Regional buyers—like OSN (MENA), JioStar (India), MBC/Shahid (Arab world), and Viu (Southeast Asia)—collectively represent acquisition budgets in the billions that most Western producers never tap. They’re often faster to close than US/UK platforms, have clearer content mandates, and operate with less competitive pitch processes. OSN’s SVP Content Acquisition Rolla Karam noted that the platform actively buys premium Western and Turkish content for its 23-country MENA reach—but only finished titles, delivered same-minute as the original commissioning platform.

How can I track content acquisition company deal activity in real time?

Vitrina’s platform tracks deal flows, acquisition mandates, and content buying activity across 400,000+ active projects globally. VIQI—Vitrina’s AI assistant—can surface specific intelligence on which platforms are actively acquiring in your genre, territory, and budget range. This is significantly more current than trade press coverage, which typically reflects deals that closed 6–8 weeks earlier. Most Vitrina members report that the platform helps them identify active acquisition windows that they’d previously missed entirely.

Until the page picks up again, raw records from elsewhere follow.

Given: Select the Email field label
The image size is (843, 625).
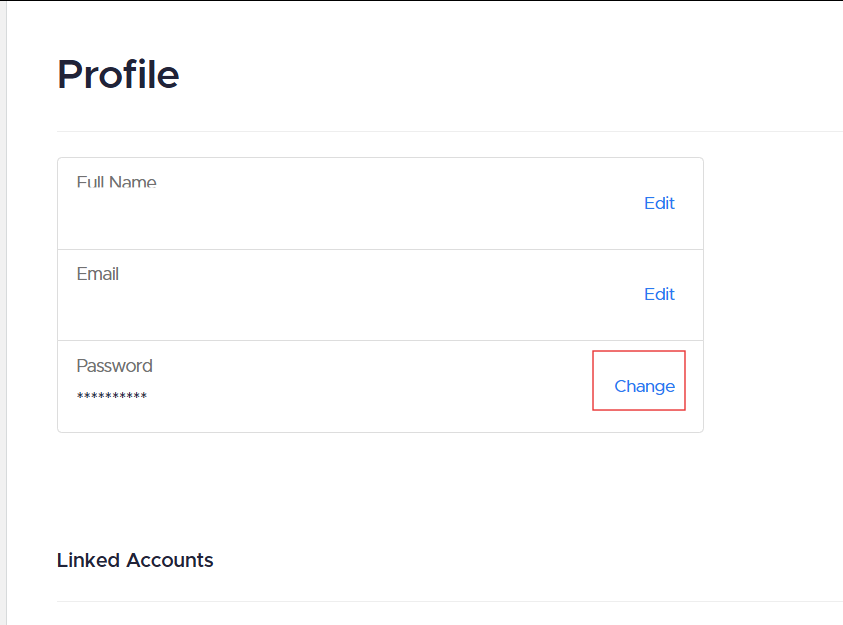Looking at the screenshot, I should tap(97, 274).
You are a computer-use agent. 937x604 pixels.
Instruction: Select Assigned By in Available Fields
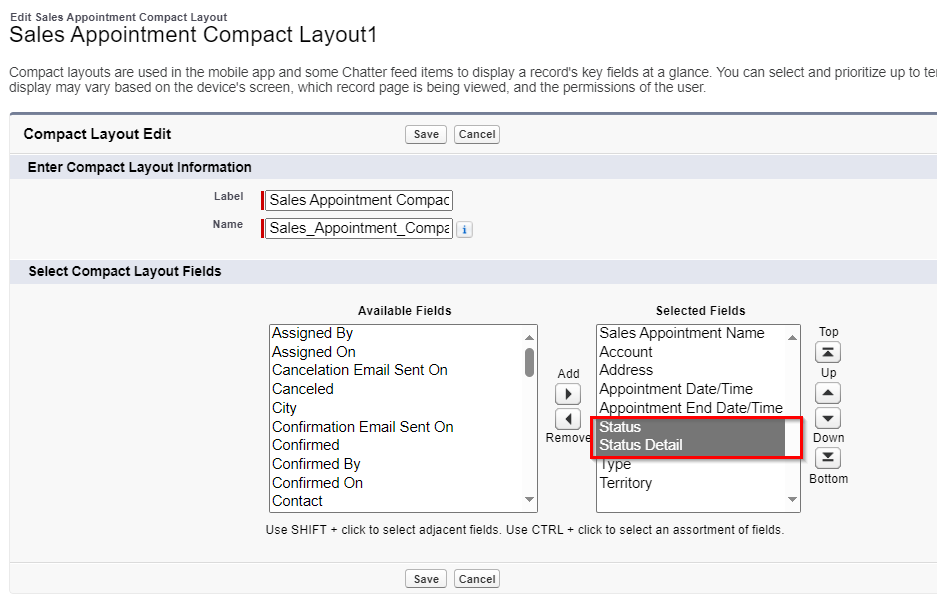pyautogui.click(x=313, y=332)
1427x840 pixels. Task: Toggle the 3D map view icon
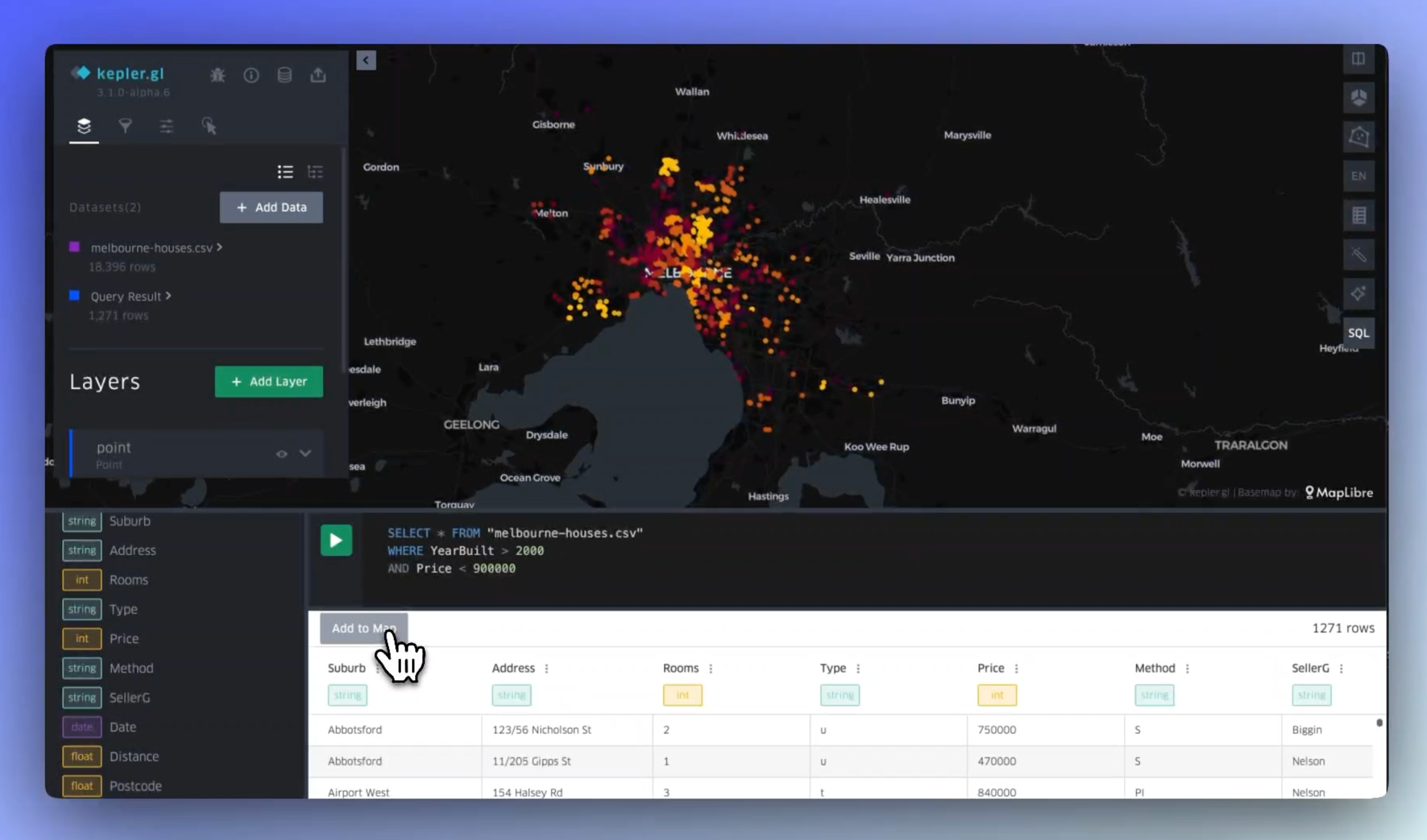tap(1359, 98)
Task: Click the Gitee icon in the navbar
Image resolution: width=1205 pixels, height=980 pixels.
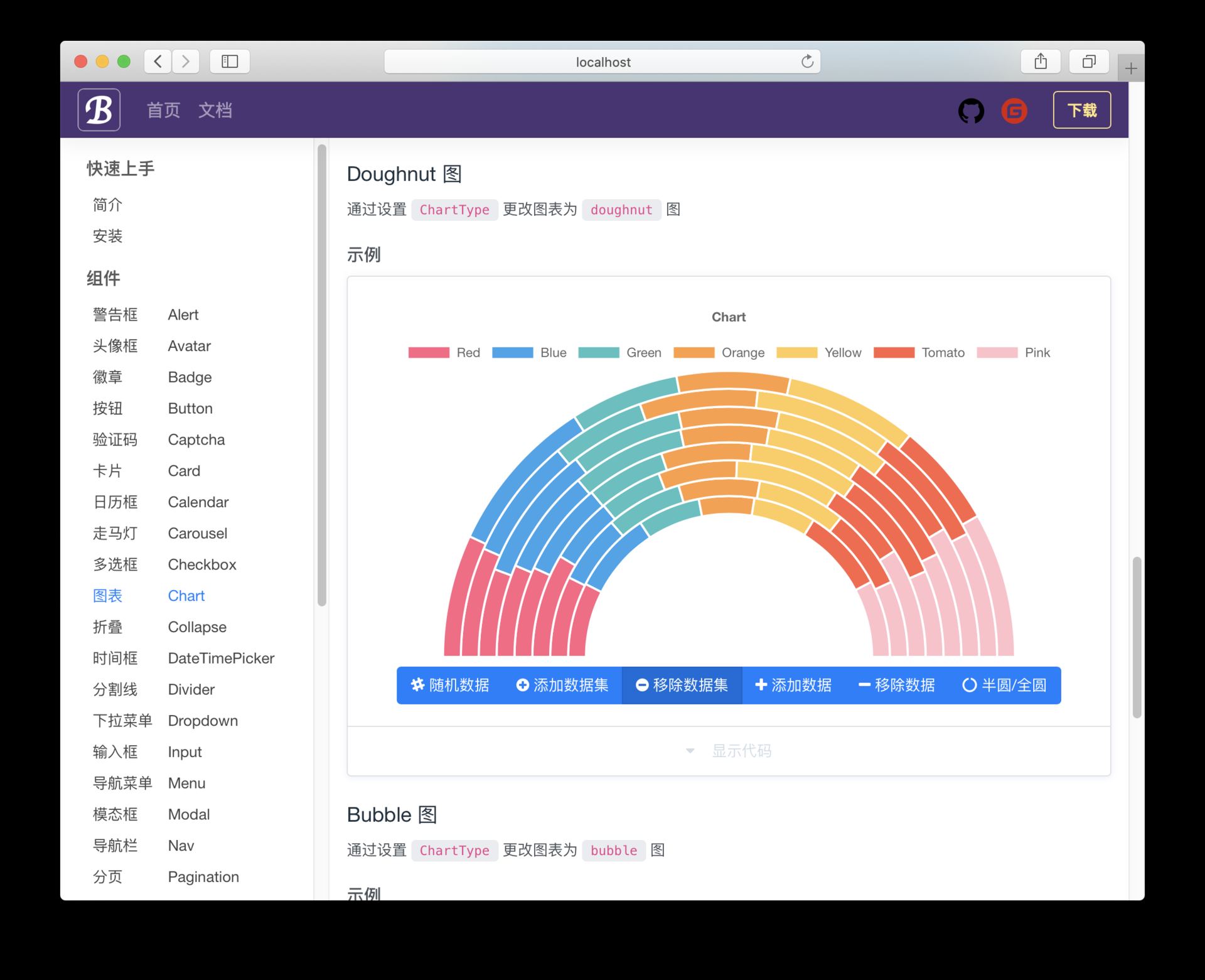Action: (1017, 111)
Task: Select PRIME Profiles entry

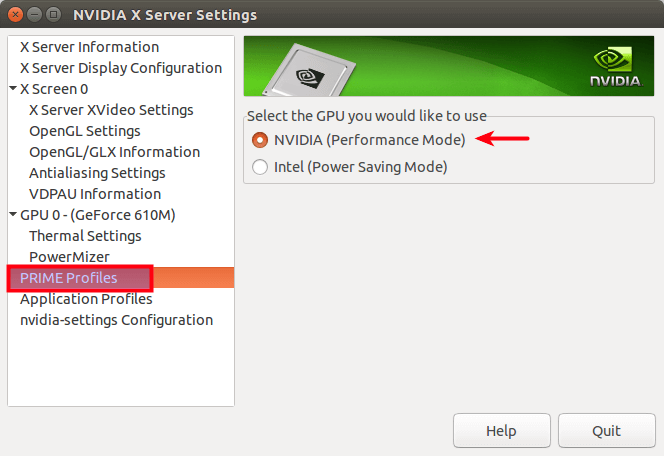Action: coord(68,278)
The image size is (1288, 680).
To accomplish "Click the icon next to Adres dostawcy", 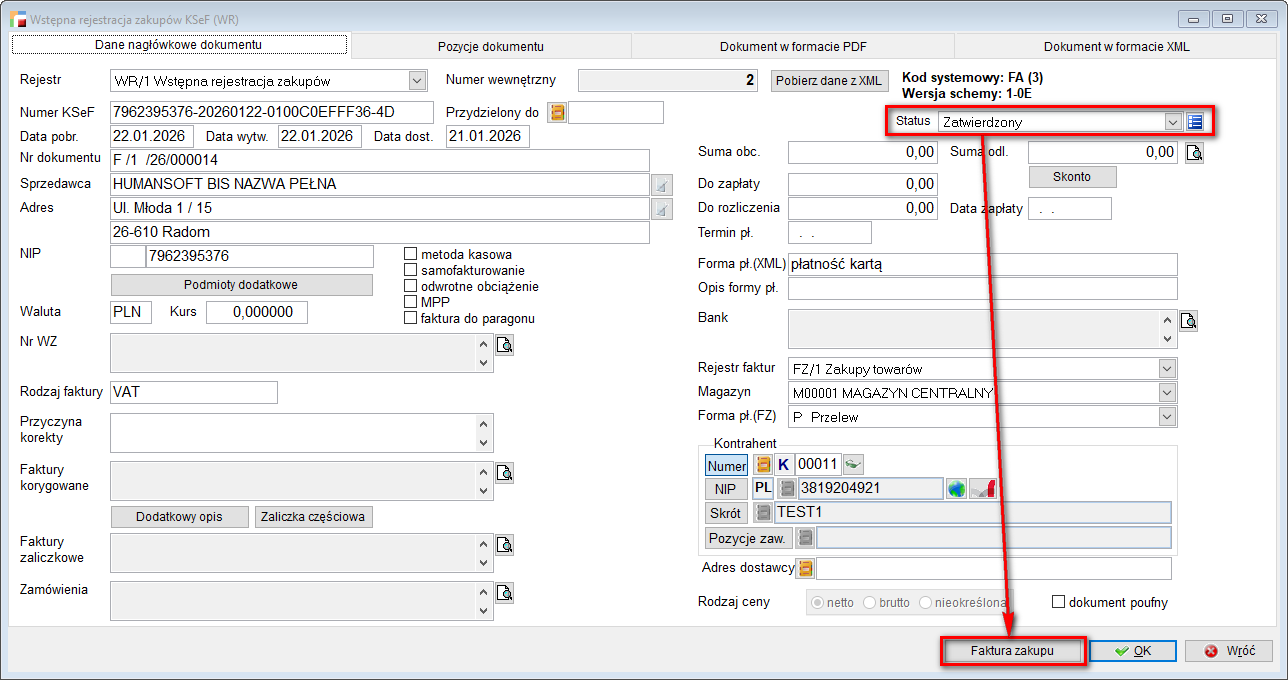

The Bottom Line: Know Who’s Buying Before You Pitch

The top content acquisition companies in 2026 have never been more distinct in their strategies—and never more important to understand before you approach them. Netflix wants local-language hits and live rights. Amazon wants franchise IP and ad-tier volume. Apple wants prestige moments. OSN wants finished premium series and Turkish drama. WBD wants rights it can weaponise. Banijay wants format IP that travels. And JioStar wants anything that holds 450 million Indian subscribers on platform. Pitching any of them without knowing their current acquisition posture is how deals die before they start.

Key Takeaways:

  • Netflix leads on budget but not openness: Their $17B+ annual spend is real, but their finished-content acquisition in core markets is much narrower than the number implies—international and local-language windows remain the most accessible entry points.
  • Amazon’s ad-tier is the underrated opportunity: The shift to ad-supported streaming has opened a volume acquisition channel at Amazon that didn’t exist three years ago—particularly for library content and mid-tier drama.
  • Regional buyers close faster: OSN, JioStar, and MBC/Shahid collectively reach well over 500 million households and have clearer mandates, shorter decision cycles, and less competitive pitch environments than the US/UK platforms.
  • Turkish drama is the MENA unlocking strategy: OSN’s SVP Rolla Karam confirmed that Turkish content performs above all other licensed categories on the platform—dubbed into Syrian-dialect Arabic for a 23-country audience.
  • The Fragmentation Paradox costs you deals: 15–20% of deal value leaks annually through information asymmetry. Producers working from relationship-only networks miss active acquisition windows that real-time intelligence would surface weeks earlier.